**Your goal**
Show all lines from the records below in which the string "agent" is present.

(Task input)

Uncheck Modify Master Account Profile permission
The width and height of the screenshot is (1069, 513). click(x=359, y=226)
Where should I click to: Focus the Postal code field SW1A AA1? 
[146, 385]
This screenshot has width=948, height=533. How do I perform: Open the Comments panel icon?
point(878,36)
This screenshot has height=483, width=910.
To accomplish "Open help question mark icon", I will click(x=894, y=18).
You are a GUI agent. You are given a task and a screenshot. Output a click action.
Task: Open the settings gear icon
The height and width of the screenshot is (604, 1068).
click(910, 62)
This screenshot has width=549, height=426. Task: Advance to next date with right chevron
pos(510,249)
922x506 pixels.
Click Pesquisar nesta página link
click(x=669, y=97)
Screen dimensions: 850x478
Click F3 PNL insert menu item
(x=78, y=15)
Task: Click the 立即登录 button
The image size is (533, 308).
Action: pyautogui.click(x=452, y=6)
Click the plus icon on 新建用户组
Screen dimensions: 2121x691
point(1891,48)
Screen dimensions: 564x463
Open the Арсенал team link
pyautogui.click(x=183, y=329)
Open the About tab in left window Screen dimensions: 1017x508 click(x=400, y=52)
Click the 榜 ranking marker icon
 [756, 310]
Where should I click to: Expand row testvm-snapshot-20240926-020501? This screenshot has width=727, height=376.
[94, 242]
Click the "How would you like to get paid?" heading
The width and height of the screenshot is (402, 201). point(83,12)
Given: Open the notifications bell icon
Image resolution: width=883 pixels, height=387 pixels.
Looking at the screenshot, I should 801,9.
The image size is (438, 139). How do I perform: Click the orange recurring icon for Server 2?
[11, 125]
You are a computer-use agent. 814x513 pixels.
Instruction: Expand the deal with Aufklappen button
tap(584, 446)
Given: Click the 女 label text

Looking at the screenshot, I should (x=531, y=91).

(End Task input)

**Task output**
You are a GUI agent. You are given a task and a screenshot. Output a click action.
You are a computer-use agent. 814x513 pixels.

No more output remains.